On December 21, 2020, we formed FG SPAC Solutions LLC (“FGSS”), a Delaware company, to facilitate the launch of our “SPAC Platform”. Under the SPAC Platform, we provide various strategic, administrative, and regulatory support services to newly formed SPACs for a monthly fee. Additionally, the Company co-founded a partnership, FG SPAC Partners, LP (“FGSP”) to participate as a co-sponsor for newly formed SPACs. The Company also participates in the risk capital investments associated with the launch of such SPACs through its Asset Management business, specifically FG Special Situations Fund, LP. (“Fund”). As discussed in Note 4, the Company has consolidated the results of the Fund through November 30, 2021; however, effective December 1, 2021, the Company began accounting for its investment in the Fund under the equity method. The first transaction entered into under the SPAC Platform occurred on January 11, 2021, by and among FGSS and Aldel Investors, LLC, the sponsor of Aldel Financial, Inc. (“Aldel”), a special purpose acquisition company which completed its business combination with Hagerty (NYSE: HGTY) on December 2, 2021. Under the services agreement between FGSS and Aldel Investors, LLC (the “Agreement”), FGSS provided accounting, regulatory, strategic advisory, and other administrative services to Aldel, which included assistance with negotiations with potential merger targets for the SPAC as well as assistance with the de-SPAC process.

 

In March and April 2022, the Company continued to build upon its SPAC Platform strategy. On March 3, 2022, FG Merger Corp. (“FG Merger”) (Nasdaq: FGMCU) announced the closing of an $80.5 million IPO in the United States, including the exercise of the over-allotment option granted to the underwriters in the offering. Similarly, on April 5, 2022, FG Acquisition Corp. (“FG Acquisition”) (TSX:FGAA.V), announced the closing of a $115 million IPO in Canada, including the exercise of the over-allotment option granted to the underwriters in the offering. The Company participated in the risk capital associated with the launch of the SPACs through its asset management business, specifically FG Special Situations Fund, LP. Mr.

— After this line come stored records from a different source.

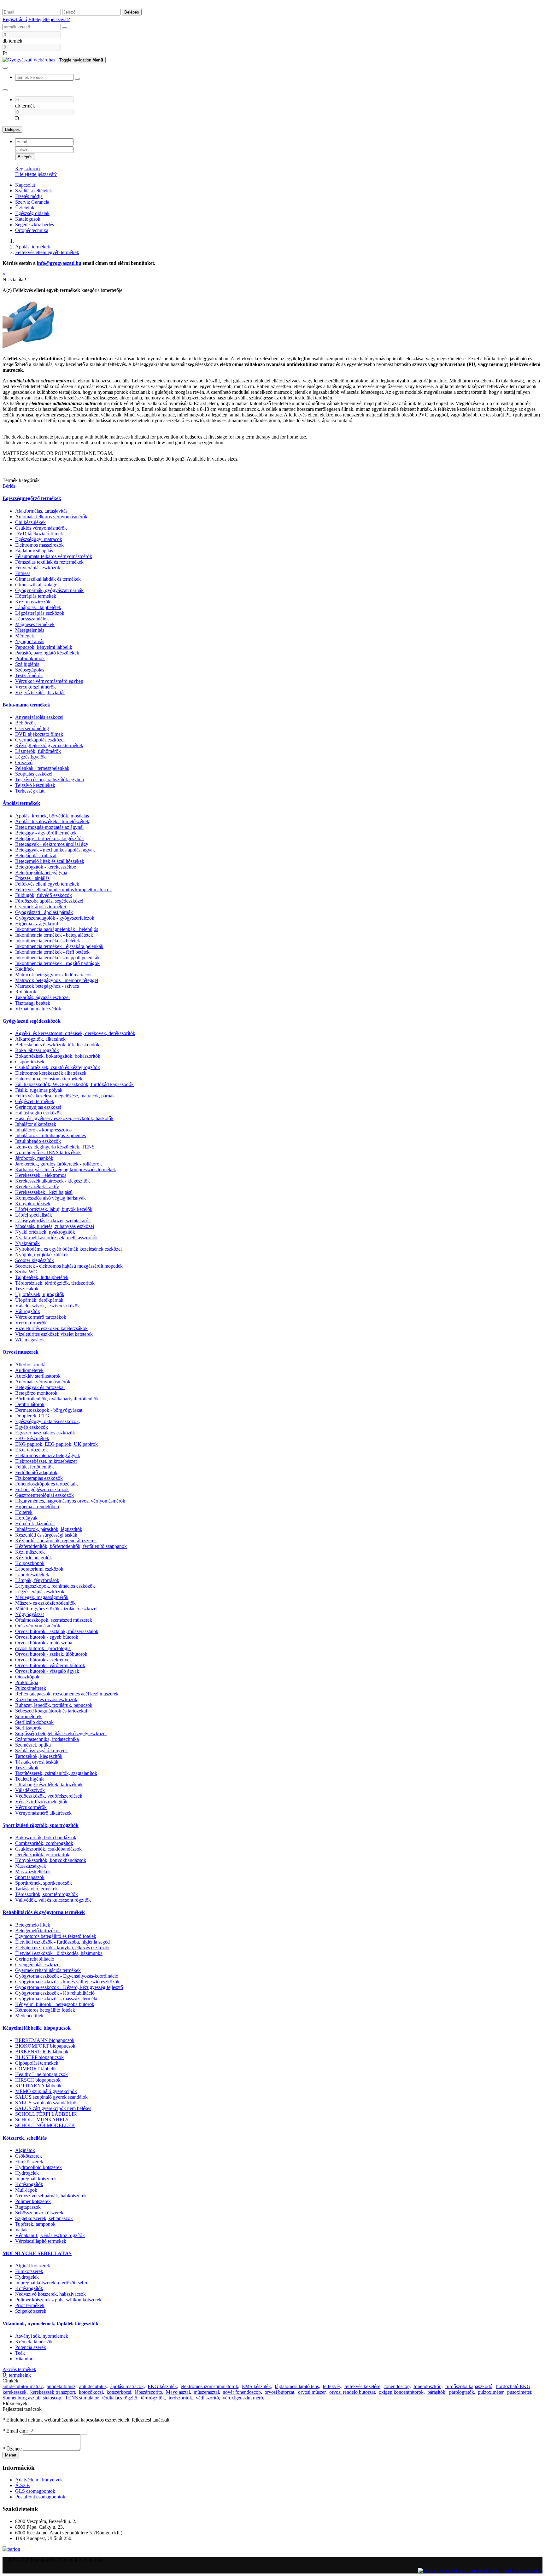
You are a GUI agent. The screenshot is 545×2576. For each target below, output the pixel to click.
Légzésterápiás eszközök (39, 613)
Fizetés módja (29, 196)
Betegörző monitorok (36, 1393)
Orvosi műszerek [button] (20, 1352)
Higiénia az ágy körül (36, 923)
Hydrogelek (27, 2277)
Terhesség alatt (29, 791)
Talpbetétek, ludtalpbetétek (41, 1277)
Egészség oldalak (32, 213)
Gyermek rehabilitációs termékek (48, 1970)
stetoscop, (52, 2397)
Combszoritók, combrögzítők (44, 1843)
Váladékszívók (30, 1790)
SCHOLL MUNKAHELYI (43, 2119)
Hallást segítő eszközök (38, 1112)
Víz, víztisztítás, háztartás (40, 692)
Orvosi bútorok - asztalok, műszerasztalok (56, 1631)
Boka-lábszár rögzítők (37, 1050)
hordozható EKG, (514, 2386)
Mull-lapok (26, 2190)
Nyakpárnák (27, 1243)
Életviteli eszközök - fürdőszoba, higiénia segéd (62, 1942)
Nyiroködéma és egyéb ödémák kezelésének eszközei (68, 1249)
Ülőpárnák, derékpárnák (39, 1300)
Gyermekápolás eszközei (40, 739)
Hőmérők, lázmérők (35, 1523)
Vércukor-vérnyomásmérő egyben (49, 681)
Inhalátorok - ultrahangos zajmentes (50, 1135)
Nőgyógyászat (29, 1614)
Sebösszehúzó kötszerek (39, 2212)
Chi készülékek (30, 522)
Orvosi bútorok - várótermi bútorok (50, 1665)
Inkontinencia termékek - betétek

Cerminara, our Chairman, Larry G. Swets, Jr., our Director and Chief Executive Officer, and Hassan R. Baqar, our Executive Vice President and Chief Financial Officer, also hold financial interests in the SPACs and/or their sponsor companies. Additionally, Messrs. Cerminara, Swets, and Baqar are managers of the sponsor companies of FG Merger and FG Acquisition. Mr. Swets serves as Chairman of FG Merger, while Messrs. Baqar and Cerminara serve as Director and Senior Advisor of FG Merger, respectively. Mr. Swets serves as Chief Executive Officer and Director of FG Acquisition. Mr. Baqar serves as Chief Financial Officer, Secretary and Director of FG Acquisition. Mr. Cerminara serves as Chairman of FG Acquisition.

 

In the aggregate, the Company’s indirect exposure to FG Merger through its subsidiaries represents potential beneficial ownership of approximately 820,000 shares of FG Merger’s common stock, approximately 989,000 warrants with an $11.50 exercise price and 5-year expiration, and approximately 85,000 warrants with a $15.00 exercise price and 10-year expiration. The Company has invested approximately $2.6 million in FG Merger through its subsidiaries. The Company’s indirect exposure in FG Acquisition through its subsidiaries represents potential beneficial ownership of approximately 819,000 shares of FG Acquisition’s common stock, approximately 1,400,000 million warrants with an $11.50 exercise price and 5-year expiration (the “FGAC Warrants”), approximately 440,000 warrants with a $15 exercise price and 10-year expiration, and either (i) up to approximately an additional 1,600,000 FGAC Warrants, or (ii) up to approximately $2 million in cash, or (iii) a pro-rata combination of such FGAC Warrants and cash, based on certain adjustment provisions and the level of redemptions of FG Acquisition’s publicly traded warrants at the time of a business combination. The Company has invested approximately $3.4 million in FG Acquisition through its subsidiaries.